For some of you, you may have heard her mother say, when she was trying to get you to take a bath, or a preacher when he was emphasizing how we should live a holy life: “The Bible says, ‘Cleanliness is next to Godliness’.” Well, that is not in the Bible.
Some have attributed it to Benjamin Franklin, others note that is was used by Francis Bacon who wrote: “Cleanness of body was ever deemed to proceed from a due reverence to God,”1 and we find it in one of John Wesley’s sermons where he said: “Cleanliness is indeed next to Godliness.”2 But most scholars believe it came from the Jewish Babylonian Talmud, in the third division, tractate Abodah Zarah which means: ‘Strange Worship.”
Here the Rabbis were talking about the value of studying God’s Word and were commenting on Deuteronomy 23:9. They offered this conclusion: “These words mean that one should not indulge in such thoughts by day as might lead to uncleanliness by night.” Then they quote Rabbi Phineas ben Jair who said: “Study leads to precision, precision leads to zeal, zeal leads to cleanliness, cleanliness leads to restraint, restraint leads to purity, purity leads to holiness, holiness leads to meekness, meekness leads to fear of sin, fear of sin leads to saintliness, saintliness leads to the [possession of] the Holy Spirit, the Holy Spirit leads to life eternal.” Hebrew scholars tell us that the phrase “purity leads to holiness” can also be expressed as “cleanliness is next to Godliness.”
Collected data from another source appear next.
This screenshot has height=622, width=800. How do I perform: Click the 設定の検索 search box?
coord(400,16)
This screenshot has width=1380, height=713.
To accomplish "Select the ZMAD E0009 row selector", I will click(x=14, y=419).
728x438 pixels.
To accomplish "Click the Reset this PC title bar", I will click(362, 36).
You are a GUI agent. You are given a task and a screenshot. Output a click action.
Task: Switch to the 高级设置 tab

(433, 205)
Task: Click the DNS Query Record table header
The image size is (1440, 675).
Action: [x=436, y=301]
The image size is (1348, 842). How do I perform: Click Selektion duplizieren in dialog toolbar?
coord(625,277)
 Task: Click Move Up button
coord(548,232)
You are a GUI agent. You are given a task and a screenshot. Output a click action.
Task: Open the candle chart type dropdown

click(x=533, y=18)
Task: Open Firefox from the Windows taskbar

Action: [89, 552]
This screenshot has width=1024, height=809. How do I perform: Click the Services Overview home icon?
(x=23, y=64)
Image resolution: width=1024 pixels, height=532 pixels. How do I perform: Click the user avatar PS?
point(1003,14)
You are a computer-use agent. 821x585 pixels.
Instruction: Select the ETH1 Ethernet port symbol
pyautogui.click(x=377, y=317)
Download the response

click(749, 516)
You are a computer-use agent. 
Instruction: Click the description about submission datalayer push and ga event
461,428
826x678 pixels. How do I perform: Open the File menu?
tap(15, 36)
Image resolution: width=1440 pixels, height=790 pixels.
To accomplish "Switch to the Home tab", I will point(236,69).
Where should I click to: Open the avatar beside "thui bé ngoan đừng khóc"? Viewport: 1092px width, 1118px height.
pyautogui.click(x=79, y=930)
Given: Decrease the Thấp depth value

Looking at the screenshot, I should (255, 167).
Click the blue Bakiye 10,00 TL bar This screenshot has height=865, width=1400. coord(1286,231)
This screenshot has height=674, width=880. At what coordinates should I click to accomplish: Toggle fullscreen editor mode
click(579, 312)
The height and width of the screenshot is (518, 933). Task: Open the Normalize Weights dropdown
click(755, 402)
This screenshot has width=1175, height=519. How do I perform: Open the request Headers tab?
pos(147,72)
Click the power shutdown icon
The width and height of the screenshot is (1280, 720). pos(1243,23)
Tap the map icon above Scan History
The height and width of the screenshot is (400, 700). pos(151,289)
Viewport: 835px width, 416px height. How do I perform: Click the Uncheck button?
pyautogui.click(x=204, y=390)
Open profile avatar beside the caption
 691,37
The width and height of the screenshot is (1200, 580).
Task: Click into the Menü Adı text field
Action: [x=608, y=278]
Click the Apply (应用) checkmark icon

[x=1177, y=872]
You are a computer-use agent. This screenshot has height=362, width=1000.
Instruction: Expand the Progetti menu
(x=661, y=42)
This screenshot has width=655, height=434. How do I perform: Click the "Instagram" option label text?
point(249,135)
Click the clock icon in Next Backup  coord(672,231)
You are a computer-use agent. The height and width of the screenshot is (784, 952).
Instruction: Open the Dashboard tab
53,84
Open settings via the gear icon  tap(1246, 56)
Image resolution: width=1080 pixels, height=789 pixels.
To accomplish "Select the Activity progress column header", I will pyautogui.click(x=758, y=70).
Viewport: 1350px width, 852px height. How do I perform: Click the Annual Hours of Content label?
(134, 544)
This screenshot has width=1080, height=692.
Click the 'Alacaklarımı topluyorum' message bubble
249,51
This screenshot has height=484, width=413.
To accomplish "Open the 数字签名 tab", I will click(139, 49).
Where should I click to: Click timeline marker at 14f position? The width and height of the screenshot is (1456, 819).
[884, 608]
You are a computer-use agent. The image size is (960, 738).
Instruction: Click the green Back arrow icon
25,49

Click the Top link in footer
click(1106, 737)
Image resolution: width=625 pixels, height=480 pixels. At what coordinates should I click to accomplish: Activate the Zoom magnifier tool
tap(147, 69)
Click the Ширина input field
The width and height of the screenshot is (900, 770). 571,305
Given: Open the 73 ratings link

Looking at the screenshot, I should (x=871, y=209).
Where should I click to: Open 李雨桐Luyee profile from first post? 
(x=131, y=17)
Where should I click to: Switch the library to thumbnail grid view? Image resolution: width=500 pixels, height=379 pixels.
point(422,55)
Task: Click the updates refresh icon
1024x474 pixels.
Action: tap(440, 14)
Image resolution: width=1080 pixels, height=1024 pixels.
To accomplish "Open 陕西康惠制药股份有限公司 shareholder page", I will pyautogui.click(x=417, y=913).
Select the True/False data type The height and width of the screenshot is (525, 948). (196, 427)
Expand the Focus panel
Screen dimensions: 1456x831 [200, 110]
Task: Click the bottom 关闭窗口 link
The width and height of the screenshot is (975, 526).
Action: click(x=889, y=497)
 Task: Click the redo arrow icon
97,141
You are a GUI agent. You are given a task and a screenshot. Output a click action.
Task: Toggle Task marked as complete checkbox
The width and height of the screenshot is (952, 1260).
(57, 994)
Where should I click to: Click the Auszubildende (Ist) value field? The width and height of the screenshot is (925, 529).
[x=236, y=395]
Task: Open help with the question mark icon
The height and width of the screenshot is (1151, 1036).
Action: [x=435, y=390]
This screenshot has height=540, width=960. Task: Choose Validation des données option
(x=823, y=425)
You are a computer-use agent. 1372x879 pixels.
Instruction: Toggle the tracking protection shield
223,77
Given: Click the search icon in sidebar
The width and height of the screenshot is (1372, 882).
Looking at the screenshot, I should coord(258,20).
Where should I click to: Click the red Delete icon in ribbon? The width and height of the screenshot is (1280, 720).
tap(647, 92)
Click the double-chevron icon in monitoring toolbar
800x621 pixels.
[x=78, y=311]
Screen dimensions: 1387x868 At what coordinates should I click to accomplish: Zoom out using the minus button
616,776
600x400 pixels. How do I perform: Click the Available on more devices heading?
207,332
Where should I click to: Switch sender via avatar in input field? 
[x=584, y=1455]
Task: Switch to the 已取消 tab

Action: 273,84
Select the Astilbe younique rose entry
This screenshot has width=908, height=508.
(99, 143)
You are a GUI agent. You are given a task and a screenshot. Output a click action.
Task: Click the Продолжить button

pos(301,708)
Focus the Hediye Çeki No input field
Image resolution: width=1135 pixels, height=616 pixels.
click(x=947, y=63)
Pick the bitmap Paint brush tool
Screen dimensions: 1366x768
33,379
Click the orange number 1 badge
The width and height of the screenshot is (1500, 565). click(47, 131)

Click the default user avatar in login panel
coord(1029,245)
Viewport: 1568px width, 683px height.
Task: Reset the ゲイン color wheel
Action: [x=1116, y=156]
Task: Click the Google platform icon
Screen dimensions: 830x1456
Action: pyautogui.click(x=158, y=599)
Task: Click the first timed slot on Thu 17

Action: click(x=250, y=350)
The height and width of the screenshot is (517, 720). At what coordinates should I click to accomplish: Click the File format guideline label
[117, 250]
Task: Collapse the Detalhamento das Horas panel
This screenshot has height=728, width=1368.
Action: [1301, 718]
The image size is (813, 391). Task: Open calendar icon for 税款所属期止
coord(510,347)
It is obvious that Rabbi Jair is not speaking here of bodily cleanliness, but spiritual, moral, and ethical cleanliness. Nevertheless, we all know that a person who is clean on the inside will most likely be clean on the outside, and that does not simply apply to soap and water, but to dress, appearance, comeliness and appearance. In other words, get the Word on the inside and it will lead to changing the cover on the outside.